I made it up to the third floor office of the Judge Advocate General, Major General Clapper, where his secretary insisted he was in a
vitally, vitally
important meeting that couldn’t
possibly, possibly
be interrupted. Her name is Martha, and it has not escaped my attention that she often repeats things when she speaks to me.
I replied, “Well, Martha, why don’t I take a seat, seat while I wait, wait?”
She said, “Shut up . . . just shut up.”
After a brief but chilly wait, Clapper’s door flew open and a long line of glum-faced men and women in dark business suits came filing out. For some unfathomable reason all spooks have that look. Maybe all those deep, dark secrets weigh down their facial features. Or maybe they’re all foul-humored pricks. What do I know?
Anyway, the instant they were gone I approached Clapper and handed him Morrison’s request.
We then walked together, he and I, into his office. The door closed somewhat less than gently, and why did I suspect that an outright “Yes, you’re the perfect guy for the job” was out of the question?
He jammed the request in my face. “Drummond,
this
. . . What is it?”
“Morrison’s requesting me as his counsel.”
“That’s pathetically obvious. What isn’t, is why?”
“Because he thinks I’m a great attorney, I suppose.”
“No really, Drummond . . . why?”
Truly, you have to love a guy with a sense of humor like that. I don’t actually love him, but I certainly respect him, and occasionally I even like him. As chief of the JAG Corps, he is akin to the managing partner of the world’s largest law firm, with lawyers and legal assistants and judges strewn literally around the globe, involved in a mind-boggling array of complex cases and legal duties. It is the kind of job that breeds irritability, impatience, and bossiness. Or perhaps it’s me.
My tiny piece of his vast empire is a small, highly specialized cell that focuses on what are called black crimes—which have nothing to do with racial issues and everything to do with units and soldiers whose missions are so staggeringly secret that nobody even knows they exist. It’s a bigger part of the Army than most people realize, and the job of my unit is to handle its legal problems under a blanket so dense that no sunshine sneaks in, or out.

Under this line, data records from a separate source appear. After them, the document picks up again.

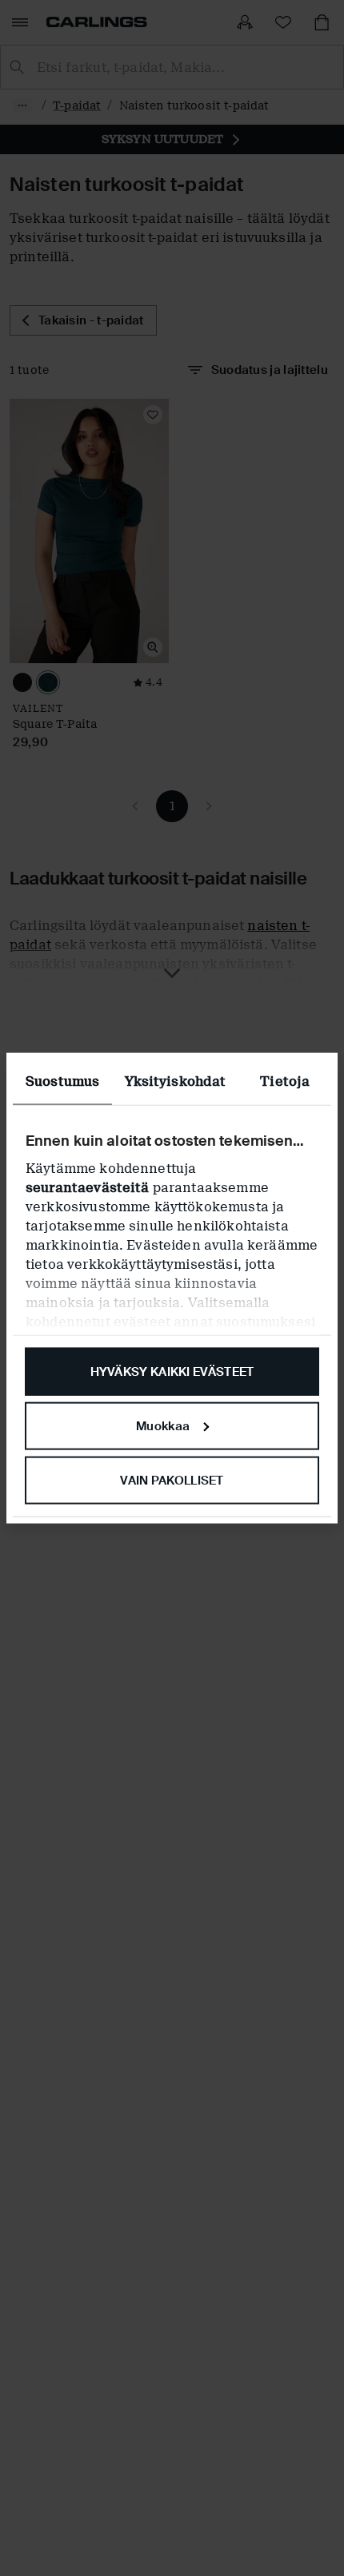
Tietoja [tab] (285, 1081)
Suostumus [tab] (62, 1081)
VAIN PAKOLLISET (172, 1480)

This sensitivity explains why we, including me, work
directly for Thomas Clapper. We are a very troublesome bunch and quite proud of it, and I have been told on more than one occasion that I am the most troublesome of the troublesome. It’s damned unfair, but nobody gave me a vote.
But, back to Clapper, I said, “I really don’t know why he wants me, General. It doesn’t matter—an accused man has the right to pick his own representation.”
My intuition or, more likely, his expression told me that being lectured on this overriding point of law hadn’t improved his mood. He asked, “Do you know who those people were that just left my office?”